At the end of assigned time point for culling (1 to 28 days), animals were again anesthetized using combination of isoflurane and oxygen, positioned on the operating board, and maintenance anesthesia was delivered as mentioned above. Midline wound was opened followed by opening of the pleura to gain access to the chest cavity. Total blood circulating volume was aspirated from the heart by direct puncture to cause exsanguination (and confirmation of permanent cessation of the circulation was made by surgical excision of the heart. Each kidney was carefully removed using dissecting scissors and placed in a receptacle for tissue processing and storage. Anesthesia was disconnected and the animal carcass was then packed to be disposed of as per the animal unit (Joint Biological Services Unit, Cardiff University) guidelines and procedures.

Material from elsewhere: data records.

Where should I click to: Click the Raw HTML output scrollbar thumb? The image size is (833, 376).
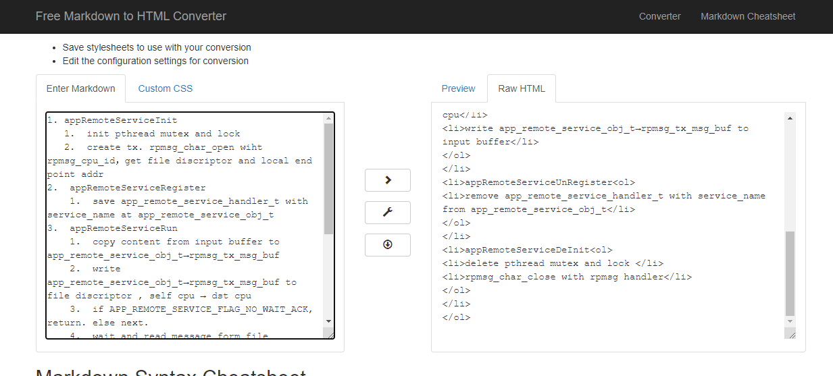(790, 273)
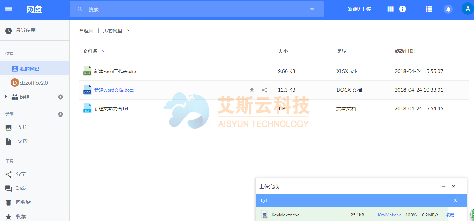Image resolution: width=474 pixels, height=221 pixels.
Task: Open the notifications bell
Action: [x=448, y=9]
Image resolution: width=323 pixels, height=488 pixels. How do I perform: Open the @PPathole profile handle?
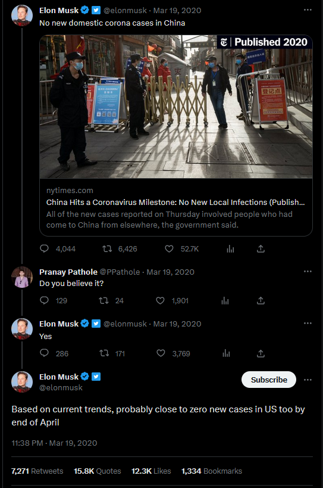[x=120, y=272]
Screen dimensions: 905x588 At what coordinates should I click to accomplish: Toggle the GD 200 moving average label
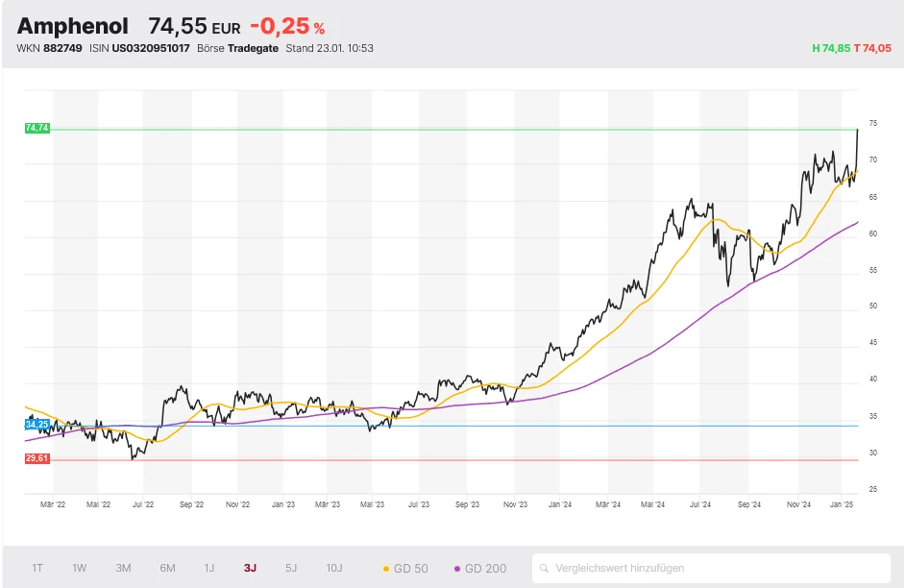[x=485, y=569]
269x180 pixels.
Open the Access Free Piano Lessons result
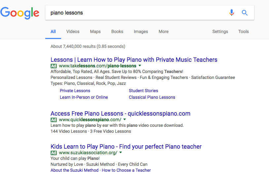click(120, 114)
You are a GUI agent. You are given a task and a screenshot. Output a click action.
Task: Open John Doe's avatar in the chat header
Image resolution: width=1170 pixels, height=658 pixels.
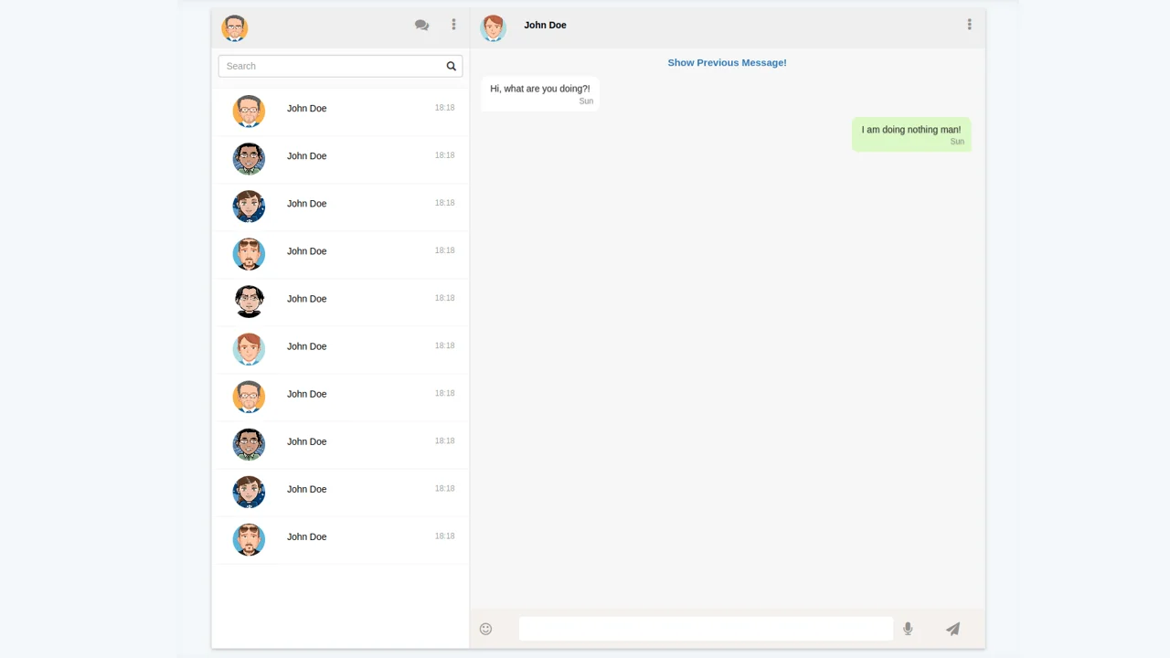[x=493, y=28]
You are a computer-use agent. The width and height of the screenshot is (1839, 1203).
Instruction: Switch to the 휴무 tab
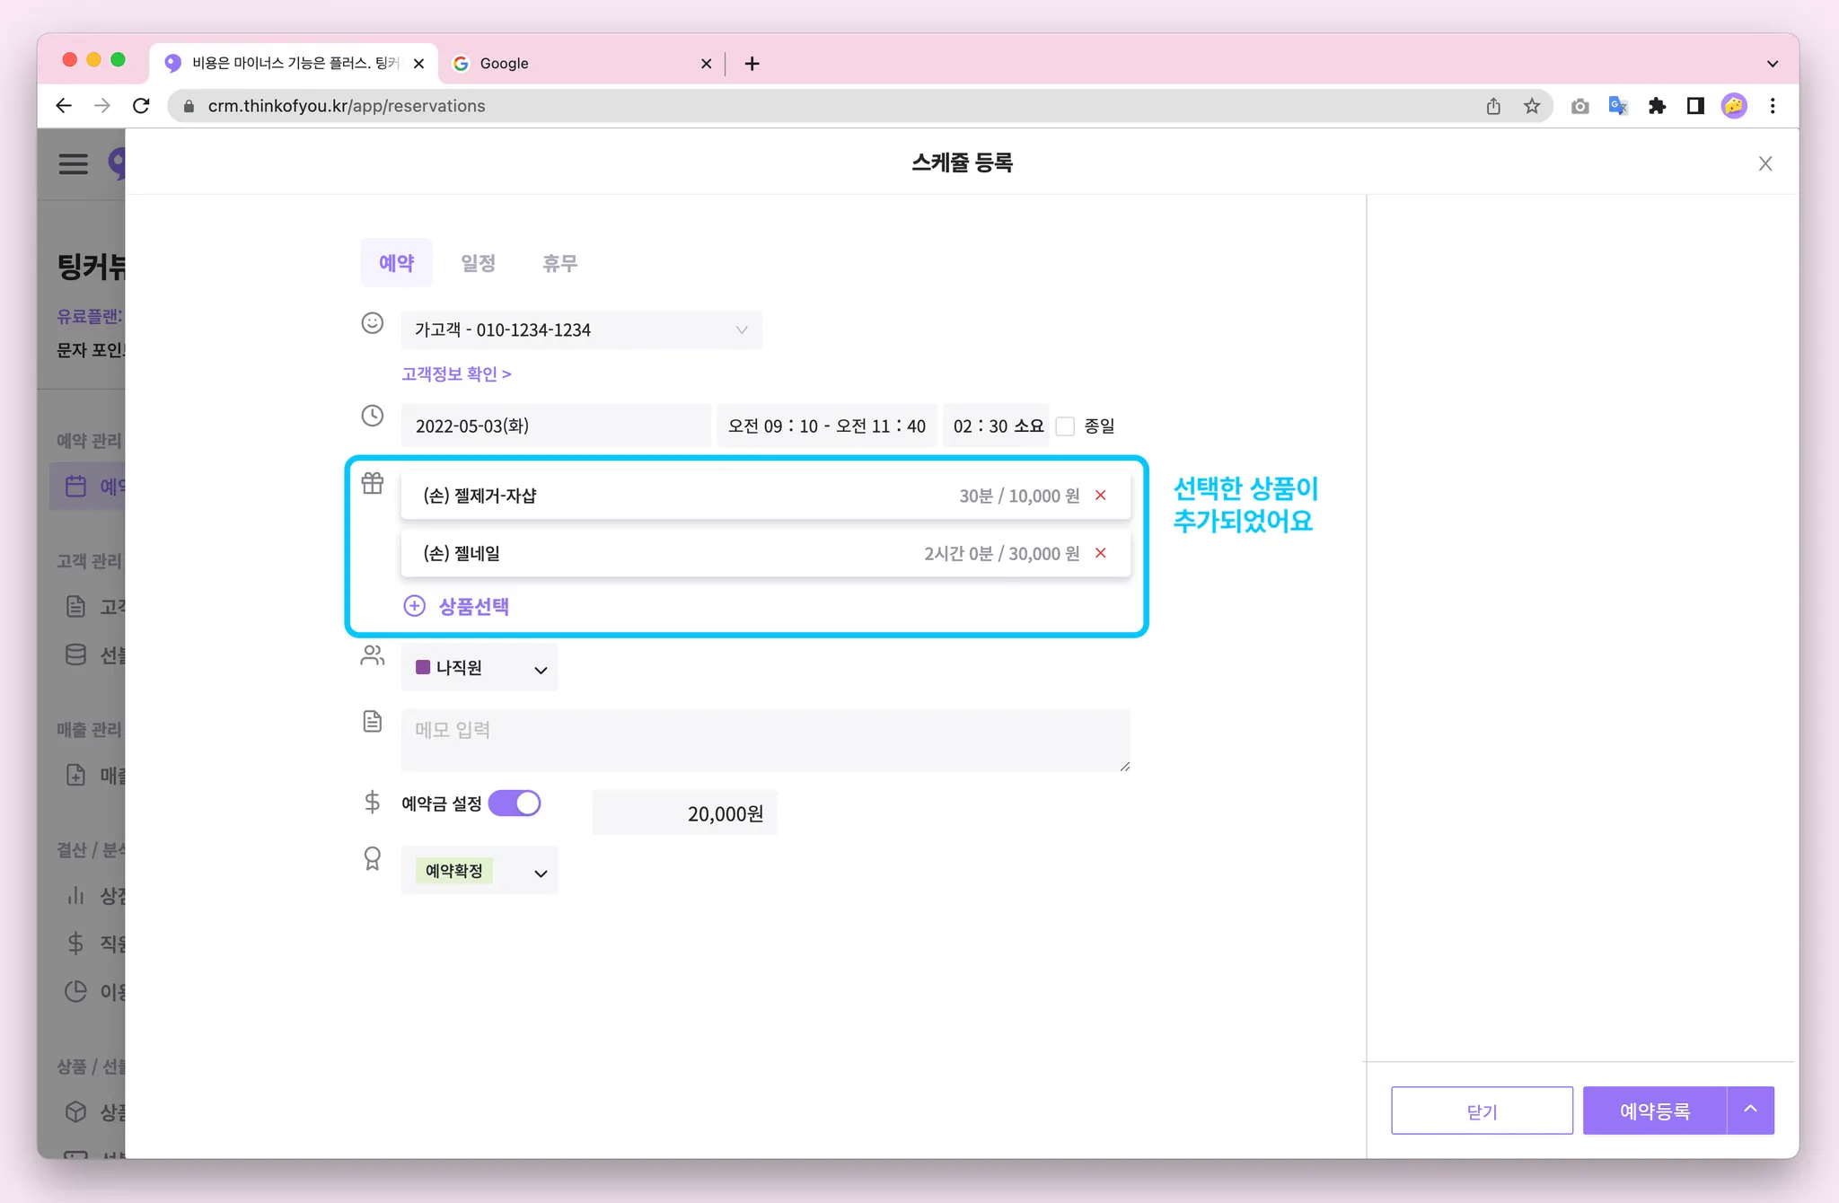click(x=559, y=263)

Histology. Kidney tissue was embedded in paraffin and sectioned for Hematoxylin and eosin (H&E) staining. Scoring was carried out in a blinded fashion using the Endothelial, Glomerular, Tubular, and Interstitial (EGTI) scoring system, developed specifically for animal research on kidney tissue in the context of injury (5, 6).

Renal function. Serum creatinine was measured in blood samples of rats taken pre-operatively (at 0 h) and in samples from rats and mice at time of retrieval using the Jaffe reaction.

RT-qPCR. Whole kidney tissue was stored in RNA later solution immediately at time of retrieval and frozen at −80°C. Total RNA was extracted using TRIzol reagent (Cat. No. 15596018; Life Technologies, Thermo Fisher Scientific, Inc., Waltham, MA, USA) according to manufacturer’s instructions. RNA quality was assessed using the Agilent 2100 Bioanalyzer with RNA 6000 Nano chips (Santa Clara, CA, USA) and quantified prior to RT-qPCR. cDNA was generated using a High-Capacity Reverse Transcription Kit (Cat. No. 4368814; Life Technologies) with random primers. RT-qPCR was performed on a ViiA7 Fast Real-Time PCR System (Life Technologies). Primer sequences: NGAL (forward: 5’-GGGCTGTCCGATGAACTGAA-3’; reverse: 5’-CATTGGTCGGTGGGAACAGA-3’) and KIM-1 (forward: 5’CGGCTAACCAGAGTGACTTGT-3’; reverse: 5’-TACAGAGCCTGGAAGAAGCAG-3’) were quantified using POWER SYBR GREEN PCR Master Mix (Cat. No. 4368706; Life Technologies) with gene-specific primers, normalized to GAPDH (forward: 5’-CCTCTGACTTCAACAGCGACAC- 3’; reverse: 5’-TGTCATACCAGGAAATGAGCTTGA-3’), as previously described (5, 6).

Statistical analysis. Statistical analyses were performed using GraphPad Prism v10 software (San Diego, CA, USA). Data are expressed as mean±SD or median (and range) and assessed for statistical significance using unpaired Student’s t-test or Mann-Whitney U-test.